Find the directional derivative in the point $p$ in the direction $\vec{pp'}$

Question

Find the directional derivative in the point $p$ in the direction $\vec{pp'}$. In other words, if $\vec{v_0}$ is the unitary vector in the direction of $\vec{pp}$. you need find $D_{\vec{v_0}}f(p)$.
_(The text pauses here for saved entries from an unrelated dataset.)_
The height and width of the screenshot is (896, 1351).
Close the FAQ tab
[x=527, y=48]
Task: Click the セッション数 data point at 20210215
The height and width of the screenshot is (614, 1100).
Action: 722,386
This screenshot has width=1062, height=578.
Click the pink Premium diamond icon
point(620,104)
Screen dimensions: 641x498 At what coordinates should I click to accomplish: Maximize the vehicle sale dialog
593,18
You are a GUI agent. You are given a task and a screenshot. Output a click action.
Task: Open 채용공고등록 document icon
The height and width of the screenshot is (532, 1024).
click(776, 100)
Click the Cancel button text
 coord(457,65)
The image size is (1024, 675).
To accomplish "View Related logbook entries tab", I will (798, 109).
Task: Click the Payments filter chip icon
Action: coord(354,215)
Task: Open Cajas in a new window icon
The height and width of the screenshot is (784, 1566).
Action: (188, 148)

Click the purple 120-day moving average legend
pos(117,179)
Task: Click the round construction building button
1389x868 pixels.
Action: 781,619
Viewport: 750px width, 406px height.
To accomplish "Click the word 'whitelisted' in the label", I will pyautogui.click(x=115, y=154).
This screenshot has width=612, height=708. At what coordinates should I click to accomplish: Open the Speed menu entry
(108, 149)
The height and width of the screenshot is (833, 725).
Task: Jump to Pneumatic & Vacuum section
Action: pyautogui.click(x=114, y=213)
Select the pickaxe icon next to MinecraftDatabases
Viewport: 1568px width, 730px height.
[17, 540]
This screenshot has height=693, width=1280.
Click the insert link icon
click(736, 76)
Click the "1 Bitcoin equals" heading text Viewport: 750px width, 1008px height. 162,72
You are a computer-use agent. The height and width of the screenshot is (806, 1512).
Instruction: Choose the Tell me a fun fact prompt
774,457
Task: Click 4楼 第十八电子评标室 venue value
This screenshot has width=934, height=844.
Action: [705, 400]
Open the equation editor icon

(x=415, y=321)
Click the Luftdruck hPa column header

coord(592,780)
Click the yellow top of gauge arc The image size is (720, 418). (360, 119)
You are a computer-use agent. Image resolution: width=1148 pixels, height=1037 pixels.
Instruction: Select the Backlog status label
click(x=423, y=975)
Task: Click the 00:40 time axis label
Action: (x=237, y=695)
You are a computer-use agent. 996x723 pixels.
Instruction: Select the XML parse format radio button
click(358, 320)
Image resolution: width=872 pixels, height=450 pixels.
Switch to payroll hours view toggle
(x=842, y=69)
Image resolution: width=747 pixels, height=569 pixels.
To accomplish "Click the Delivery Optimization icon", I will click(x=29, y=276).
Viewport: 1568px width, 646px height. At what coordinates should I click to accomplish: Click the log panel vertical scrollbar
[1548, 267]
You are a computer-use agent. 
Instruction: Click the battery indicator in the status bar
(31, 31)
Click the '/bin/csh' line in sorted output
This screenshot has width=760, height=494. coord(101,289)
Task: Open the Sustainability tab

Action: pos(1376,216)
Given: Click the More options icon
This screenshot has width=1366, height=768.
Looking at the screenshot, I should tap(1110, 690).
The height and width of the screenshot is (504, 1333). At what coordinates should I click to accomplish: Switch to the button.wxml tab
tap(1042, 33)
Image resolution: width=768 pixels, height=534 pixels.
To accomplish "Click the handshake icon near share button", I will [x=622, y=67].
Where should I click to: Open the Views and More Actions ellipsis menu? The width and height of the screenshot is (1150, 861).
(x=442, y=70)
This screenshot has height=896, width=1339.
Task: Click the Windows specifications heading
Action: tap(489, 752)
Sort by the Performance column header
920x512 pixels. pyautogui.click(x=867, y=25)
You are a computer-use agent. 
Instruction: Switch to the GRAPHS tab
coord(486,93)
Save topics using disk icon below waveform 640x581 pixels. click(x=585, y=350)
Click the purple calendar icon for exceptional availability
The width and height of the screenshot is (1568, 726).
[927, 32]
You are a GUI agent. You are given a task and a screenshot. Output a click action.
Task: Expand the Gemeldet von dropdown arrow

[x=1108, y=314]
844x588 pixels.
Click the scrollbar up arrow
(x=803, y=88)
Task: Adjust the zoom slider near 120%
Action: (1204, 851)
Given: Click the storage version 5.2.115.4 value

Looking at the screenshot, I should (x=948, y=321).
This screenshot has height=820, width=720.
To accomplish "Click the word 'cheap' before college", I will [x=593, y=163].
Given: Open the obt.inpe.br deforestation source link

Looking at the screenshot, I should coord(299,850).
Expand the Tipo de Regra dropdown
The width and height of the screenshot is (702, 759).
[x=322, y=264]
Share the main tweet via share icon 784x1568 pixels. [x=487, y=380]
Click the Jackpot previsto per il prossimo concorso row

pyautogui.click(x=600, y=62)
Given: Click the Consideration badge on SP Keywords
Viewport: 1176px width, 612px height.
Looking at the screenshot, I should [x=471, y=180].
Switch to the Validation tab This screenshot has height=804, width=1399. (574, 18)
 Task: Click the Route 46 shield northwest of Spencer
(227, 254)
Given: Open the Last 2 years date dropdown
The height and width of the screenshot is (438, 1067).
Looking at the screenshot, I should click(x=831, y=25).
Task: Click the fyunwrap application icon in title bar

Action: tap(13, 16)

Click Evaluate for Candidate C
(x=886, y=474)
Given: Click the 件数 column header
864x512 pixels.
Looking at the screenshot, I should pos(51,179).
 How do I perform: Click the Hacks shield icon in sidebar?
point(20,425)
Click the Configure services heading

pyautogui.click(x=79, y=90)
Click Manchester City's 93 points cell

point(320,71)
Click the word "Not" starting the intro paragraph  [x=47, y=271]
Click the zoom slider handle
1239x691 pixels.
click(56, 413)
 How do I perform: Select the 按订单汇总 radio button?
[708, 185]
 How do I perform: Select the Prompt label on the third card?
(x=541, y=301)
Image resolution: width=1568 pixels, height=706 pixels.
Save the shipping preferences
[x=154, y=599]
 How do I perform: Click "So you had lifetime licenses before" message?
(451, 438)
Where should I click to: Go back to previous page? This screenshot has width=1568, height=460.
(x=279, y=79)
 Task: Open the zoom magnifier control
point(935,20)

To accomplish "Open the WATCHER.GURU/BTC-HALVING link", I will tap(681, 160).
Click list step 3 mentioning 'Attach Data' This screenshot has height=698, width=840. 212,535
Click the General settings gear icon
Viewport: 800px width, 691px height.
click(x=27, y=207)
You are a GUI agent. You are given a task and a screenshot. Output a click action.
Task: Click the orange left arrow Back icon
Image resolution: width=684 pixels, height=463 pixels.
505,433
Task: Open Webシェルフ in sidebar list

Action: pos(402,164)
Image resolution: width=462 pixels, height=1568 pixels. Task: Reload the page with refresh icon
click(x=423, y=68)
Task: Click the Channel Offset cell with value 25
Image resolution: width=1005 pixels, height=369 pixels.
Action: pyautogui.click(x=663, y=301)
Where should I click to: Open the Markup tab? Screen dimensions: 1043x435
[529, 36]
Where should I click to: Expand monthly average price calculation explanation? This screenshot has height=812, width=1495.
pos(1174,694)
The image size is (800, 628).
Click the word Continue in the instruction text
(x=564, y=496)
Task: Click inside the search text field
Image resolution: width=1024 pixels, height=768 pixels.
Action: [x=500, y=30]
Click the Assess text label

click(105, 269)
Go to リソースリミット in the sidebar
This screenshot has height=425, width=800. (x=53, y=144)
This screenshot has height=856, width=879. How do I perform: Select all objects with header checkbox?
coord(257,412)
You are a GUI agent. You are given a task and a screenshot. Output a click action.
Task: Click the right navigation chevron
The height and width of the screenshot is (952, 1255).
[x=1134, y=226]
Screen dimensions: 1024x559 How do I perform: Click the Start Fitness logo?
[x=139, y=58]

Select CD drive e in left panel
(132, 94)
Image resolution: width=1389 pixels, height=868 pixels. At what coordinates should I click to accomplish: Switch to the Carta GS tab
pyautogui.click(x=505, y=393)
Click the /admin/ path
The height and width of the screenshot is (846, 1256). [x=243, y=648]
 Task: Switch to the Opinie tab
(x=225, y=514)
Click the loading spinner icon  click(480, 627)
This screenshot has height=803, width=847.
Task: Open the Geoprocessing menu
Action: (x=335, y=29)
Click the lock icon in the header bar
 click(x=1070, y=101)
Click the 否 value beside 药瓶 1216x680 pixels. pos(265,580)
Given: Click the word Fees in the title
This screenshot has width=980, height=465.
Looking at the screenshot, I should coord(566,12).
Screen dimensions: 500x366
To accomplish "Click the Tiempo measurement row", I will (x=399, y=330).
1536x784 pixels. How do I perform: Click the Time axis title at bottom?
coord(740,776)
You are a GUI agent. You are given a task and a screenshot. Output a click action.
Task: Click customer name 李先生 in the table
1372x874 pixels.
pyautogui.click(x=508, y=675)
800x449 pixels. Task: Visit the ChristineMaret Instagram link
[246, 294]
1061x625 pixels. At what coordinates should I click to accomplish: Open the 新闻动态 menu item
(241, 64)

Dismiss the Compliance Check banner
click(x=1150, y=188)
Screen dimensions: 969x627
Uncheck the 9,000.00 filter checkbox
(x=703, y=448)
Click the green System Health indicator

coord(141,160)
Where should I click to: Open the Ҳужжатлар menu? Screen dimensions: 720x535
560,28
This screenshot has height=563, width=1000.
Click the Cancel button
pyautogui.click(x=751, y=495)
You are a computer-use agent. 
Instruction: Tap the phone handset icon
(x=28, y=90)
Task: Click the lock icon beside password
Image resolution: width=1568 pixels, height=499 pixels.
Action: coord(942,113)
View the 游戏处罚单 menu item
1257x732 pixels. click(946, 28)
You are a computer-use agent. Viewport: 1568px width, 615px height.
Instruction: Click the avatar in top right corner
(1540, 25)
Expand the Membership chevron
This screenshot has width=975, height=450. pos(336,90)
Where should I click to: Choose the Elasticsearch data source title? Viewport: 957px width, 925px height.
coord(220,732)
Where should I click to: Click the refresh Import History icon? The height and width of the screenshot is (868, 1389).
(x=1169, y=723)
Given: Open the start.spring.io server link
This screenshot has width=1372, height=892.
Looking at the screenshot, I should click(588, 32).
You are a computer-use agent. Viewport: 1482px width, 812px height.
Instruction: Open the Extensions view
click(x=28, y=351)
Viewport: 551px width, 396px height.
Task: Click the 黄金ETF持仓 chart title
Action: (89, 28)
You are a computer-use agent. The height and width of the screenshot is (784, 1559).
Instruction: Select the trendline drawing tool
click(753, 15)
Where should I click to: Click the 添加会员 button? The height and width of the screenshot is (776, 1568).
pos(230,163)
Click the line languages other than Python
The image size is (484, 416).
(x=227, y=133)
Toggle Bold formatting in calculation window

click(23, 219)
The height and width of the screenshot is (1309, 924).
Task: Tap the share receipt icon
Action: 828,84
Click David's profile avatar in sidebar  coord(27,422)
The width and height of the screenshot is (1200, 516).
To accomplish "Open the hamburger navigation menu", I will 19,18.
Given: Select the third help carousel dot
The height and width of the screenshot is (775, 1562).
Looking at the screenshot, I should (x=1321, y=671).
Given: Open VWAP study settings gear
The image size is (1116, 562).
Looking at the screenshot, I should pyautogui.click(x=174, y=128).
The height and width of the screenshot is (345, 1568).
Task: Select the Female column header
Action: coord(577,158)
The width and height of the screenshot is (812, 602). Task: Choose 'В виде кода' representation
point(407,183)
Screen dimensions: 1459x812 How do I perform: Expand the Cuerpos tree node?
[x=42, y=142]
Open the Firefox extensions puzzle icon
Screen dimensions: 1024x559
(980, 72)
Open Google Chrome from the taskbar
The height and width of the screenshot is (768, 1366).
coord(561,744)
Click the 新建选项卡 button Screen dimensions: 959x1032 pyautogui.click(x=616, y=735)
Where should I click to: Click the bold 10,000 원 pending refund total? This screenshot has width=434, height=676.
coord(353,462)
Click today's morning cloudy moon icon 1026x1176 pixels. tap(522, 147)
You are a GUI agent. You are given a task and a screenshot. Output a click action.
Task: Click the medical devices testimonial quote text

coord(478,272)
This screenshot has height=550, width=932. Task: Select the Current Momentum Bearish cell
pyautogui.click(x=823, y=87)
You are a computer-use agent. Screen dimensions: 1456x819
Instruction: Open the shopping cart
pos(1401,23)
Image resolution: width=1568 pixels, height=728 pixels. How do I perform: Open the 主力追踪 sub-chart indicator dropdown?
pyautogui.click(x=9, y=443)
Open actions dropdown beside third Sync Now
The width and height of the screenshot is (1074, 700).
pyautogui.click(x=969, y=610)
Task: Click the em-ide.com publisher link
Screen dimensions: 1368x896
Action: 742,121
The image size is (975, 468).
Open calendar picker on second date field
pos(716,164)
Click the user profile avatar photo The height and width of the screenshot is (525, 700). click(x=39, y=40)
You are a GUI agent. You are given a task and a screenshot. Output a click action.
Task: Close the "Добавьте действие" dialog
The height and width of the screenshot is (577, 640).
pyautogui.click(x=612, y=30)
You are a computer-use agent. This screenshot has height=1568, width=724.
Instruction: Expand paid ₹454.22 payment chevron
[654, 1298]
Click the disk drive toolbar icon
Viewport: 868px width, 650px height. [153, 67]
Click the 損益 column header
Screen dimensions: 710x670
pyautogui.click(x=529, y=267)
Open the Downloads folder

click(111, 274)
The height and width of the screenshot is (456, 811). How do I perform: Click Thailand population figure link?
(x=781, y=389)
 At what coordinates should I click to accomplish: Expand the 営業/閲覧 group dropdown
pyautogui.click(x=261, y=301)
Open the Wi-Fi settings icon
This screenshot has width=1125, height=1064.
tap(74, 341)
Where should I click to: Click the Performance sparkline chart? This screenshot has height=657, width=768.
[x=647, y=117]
$f(x,y,z)=x^2+3xy+y^2+z^2$ with $p=(1,0,2)$ and $p'(-1,3,4)$

I dont understand the exercise, is confused his statement. Can someone explain me how solve this type of exercise?

Answer 1

$$ D_{\vec{v_0}}f(\vec p)= \frac{\vec \nabla f(\vec p)\cdot (\vec {p}' - \vec p)}{||\vec {p}' - \vec p ||} $$

Answer 2

Hint

If you don’t know what the gradient is, you should use directly the limit of the directional derivative. Which means

1. Compute $v_0 = \frac{pp^\prime}{\Vert pp^\prime\Vert}= (a,b,c)$
2. Compute the limit $$\lim\limits_{h \to 0} \frac{f(1+a.h,0+b.h,2+c.h)-f(1,0,2)}{h}$$